Miniatura dal Libro del axedrez dados et tablas (Libro degli scacchi, dei dadi e delle tavole ) di Alfonso X , c. 1283. Alfonso X fu re di Castiglia, León e Galizia dal 30 maggio 1252 fino alla sua morte nel 1284. Il libro è conservato presso la chiesa di St. Lorenze del Escorial, Madrid.

Ed è forse proprio questa la ragione della straordinaria longevità del detto. Il mondo nel quale nacque è scomparso: non abbiamo più bisogno di una candela per continuare una partita dopo il tramonto, ma continuiamo ogni giorno a domandarci, davanti alle nostre piccole e grandi decisioni, se il gioco valga davvero la candela.

Fonti specifiche

  • Michel de Montaigne, Essais, libro II, cap. XVII, De la présomption. La formula è effettivamente presente nel testo. Testo dell’Exemplaire de Bordeaux
  • CNRTL – Centre National de Ressources Textuelles et Lexicales, voce Chandelle: attestazione storica dell’espressione francese anteriormente al 1592. Scheda
  • Istituto dell’Enciclopedia Italiana Treccani, voce Candela: registra la locuzione italiana come traduzione del francese.

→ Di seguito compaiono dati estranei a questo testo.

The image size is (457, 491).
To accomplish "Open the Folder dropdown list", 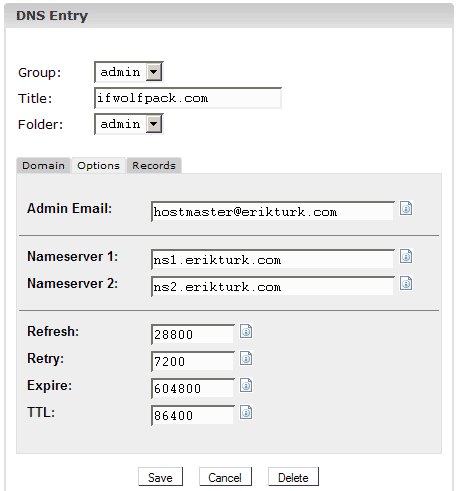I will click(x=154, y=124).
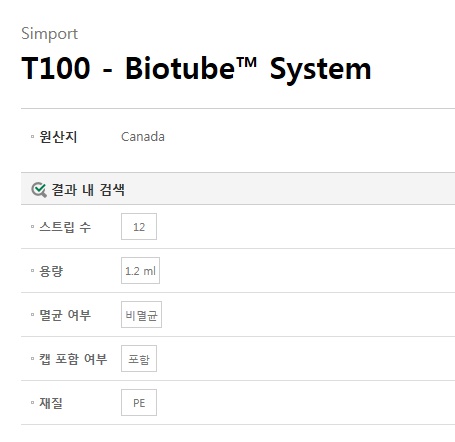Click the 스트립 수 filter label

click(65, 227)
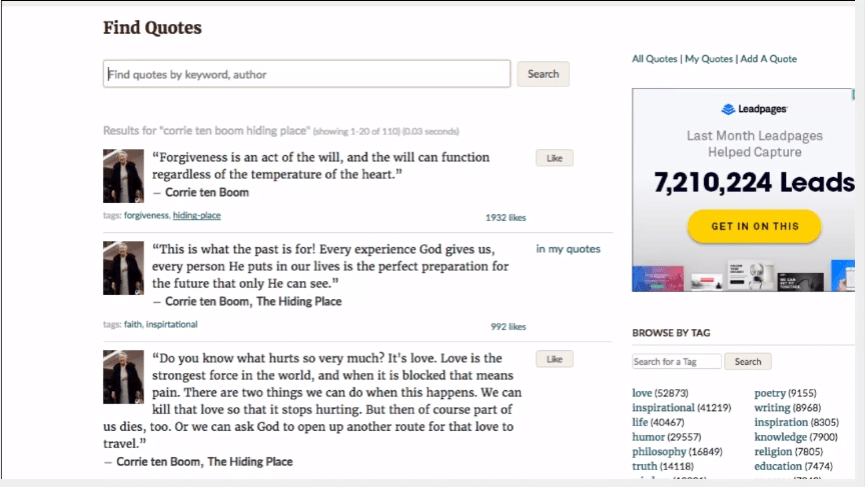Open author photo beside third quote
This screenshot has height=487, width=865.
123,376
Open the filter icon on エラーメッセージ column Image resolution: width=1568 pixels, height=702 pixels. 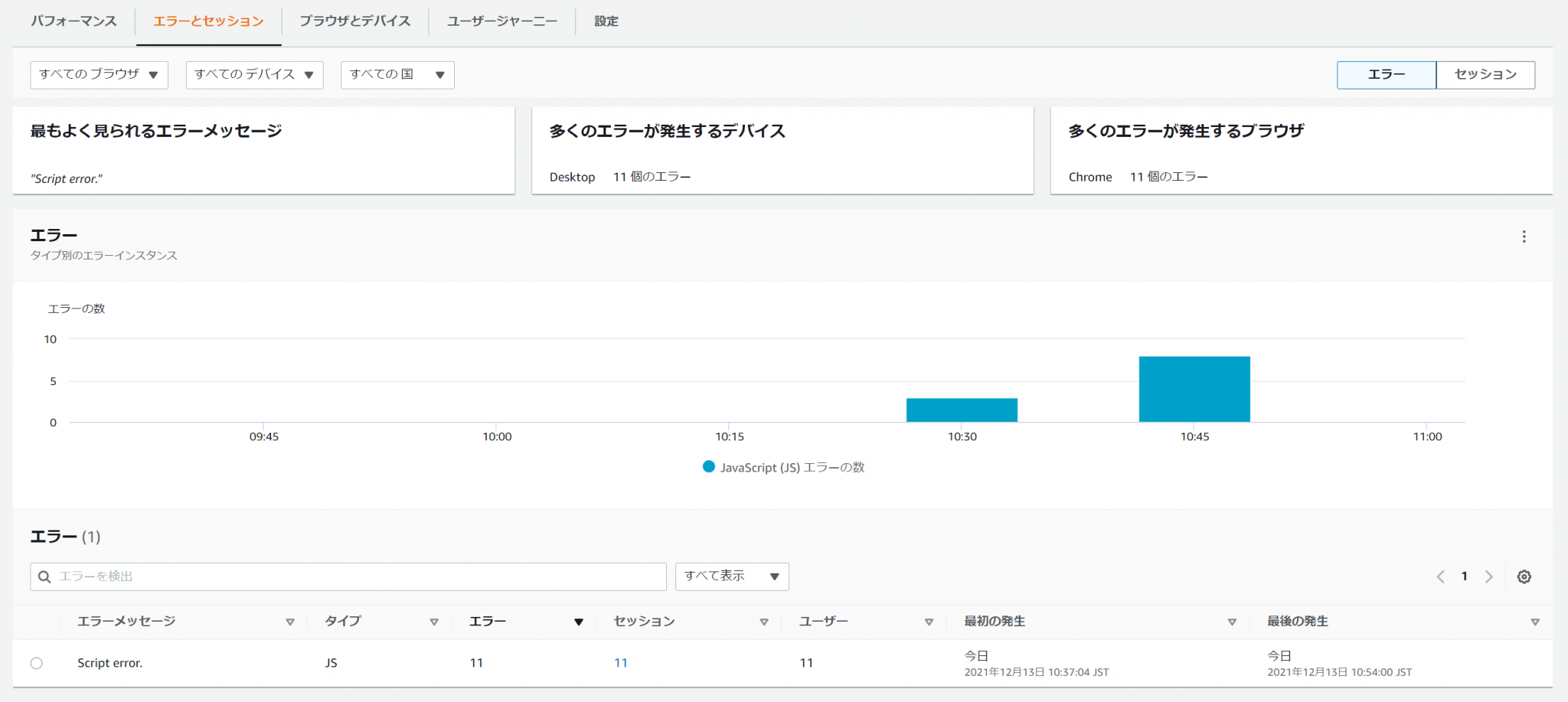[x=291, y=622]
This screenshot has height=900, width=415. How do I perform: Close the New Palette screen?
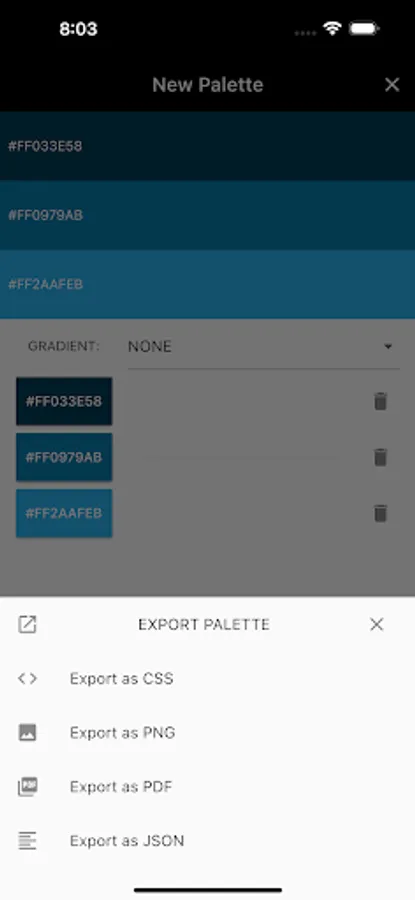[392, 85]
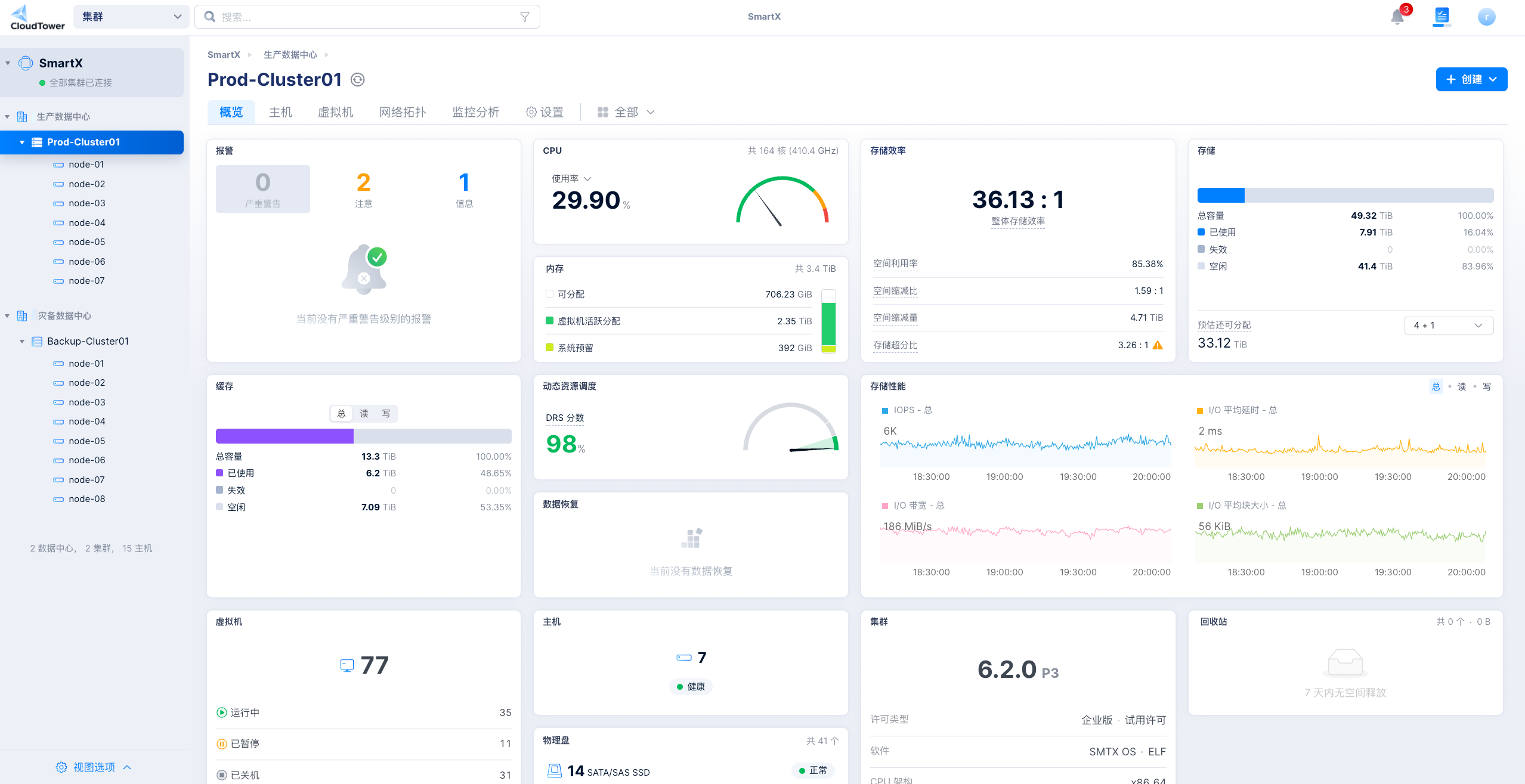Click the view options gear icon

[x=61, y=767]
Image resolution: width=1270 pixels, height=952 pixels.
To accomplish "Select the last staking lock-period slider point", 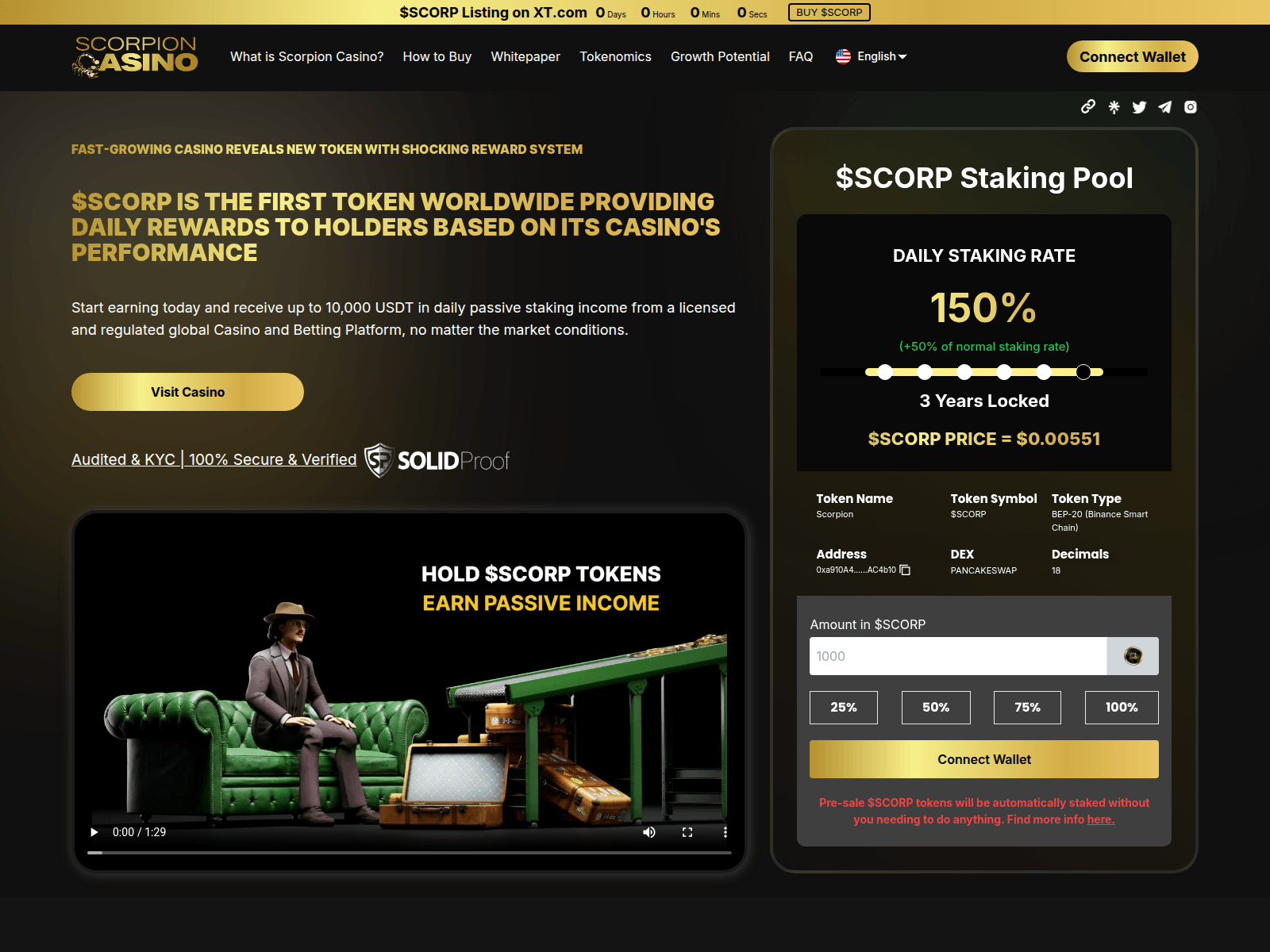I will click(x=1083, y=372).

Scheda
  • William Chester Jordan, The Great Famine: Northern Europe in the Early Fourteenth Century, Princeton University Press, 1996. JSTOR
  • David Herlihy, The Black Death and the Transformation of the West, Harvard University Press, 1997.
  • Ole J. Benedictow, The Complete History of the Black Death, Boydell Press.